▸ 提示文:
■ ■ ■

500馬力超のハイパフォーマンスカーとしては取り回しのしやすいコンパクトなサイズ。同じブランドの中で比べれば十分に手ごろと思える価格設定。そして本格的スポーツカーらしい2シーター。

.....しかし、ヴァンテージの魅力はもっと奥深いところにしっかりと用意されているのだ。



2018年6月17日。僕はル・マン24時間レースが開催されているフランスはサルテ・サーキットのフォード・シケインにいて、レースの行方はそっちのけで、目の前を通過していくマシンの姿を目で追うことに楽しみを見出していた。─なぜか。まず、闘う車は美しい。とりわけストリートを走るスポーツカーの中でも抜群に綺麗なシルエットを持つアストンマーティンは、無条件に美しい。

■ ■ ■

▸ データ抜粋:
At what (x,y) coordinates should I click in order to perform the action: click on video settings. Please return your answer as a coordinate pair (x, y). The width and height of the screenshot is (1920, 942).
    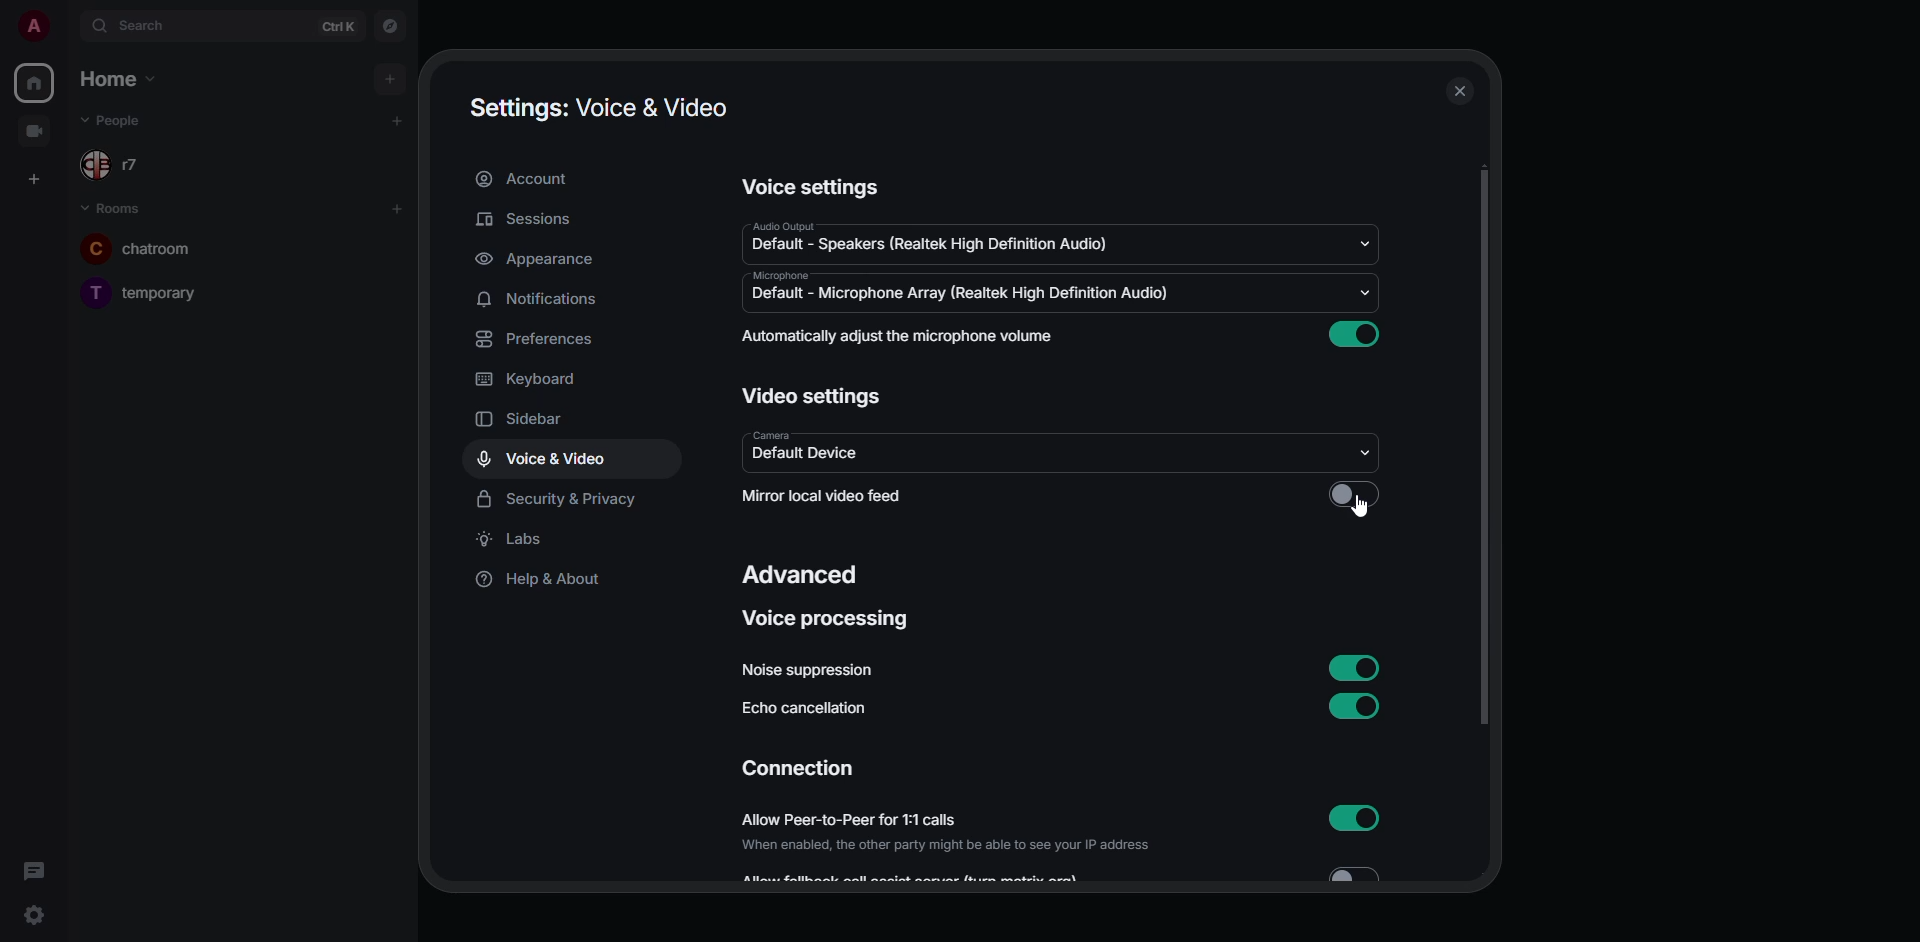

■ ■ ■

▸ 作業内容:
ヴァンテージについての文章を、最後の文のあとから書き継いでください。 データはこの作業とは関係ない。

▸ 回答文:
そしてもうひとつの理由は、"栄光のル・マン"を闘うのを応援するために足を運んだというのに、新しいレーシング・ヴァンテージはポディウムを争う位置からかなり遠いところにいた、という事実だった。2017年の劇的な逆転優勝という結果を受けてお仕置きのようなBoP(=バランス・オブ・パフォーマンス/性能調整)が課せられ、本来持ってるはずの速さを全く発揮できないでいたのだ。



そんなこんなでメゾン・ブランシュからの短いストレートを全開で突き進んできてブレーキング、そして左、右、また左と身を翻していくマシン達をボーッと眺めてたわけだが、ふと気がついた。新型ヴァンテージGTE、そのセクションでは速いのだ。

立ち上がりで置いていかれるところにパワーを絞られてるつらさが滲むけど、コーナーが続くこの区間は意外なほど速い。前を走る同じクラスのGTマシンに肉迫するどころか、上のクラスのLMP2にすら遜色がない。ブレーキングのときも、ターンに入っていくときも、車の姿勢がいい。解ってはいたのだけど、嬉しくなった。ストリートカーをベースにするGTレーサーは、基本、ベースになったストリートカーが持つ物理的な特性からは逃れられない。ストリートカーが曲がるのを得意とするなら、レーシングカーも同じなのである。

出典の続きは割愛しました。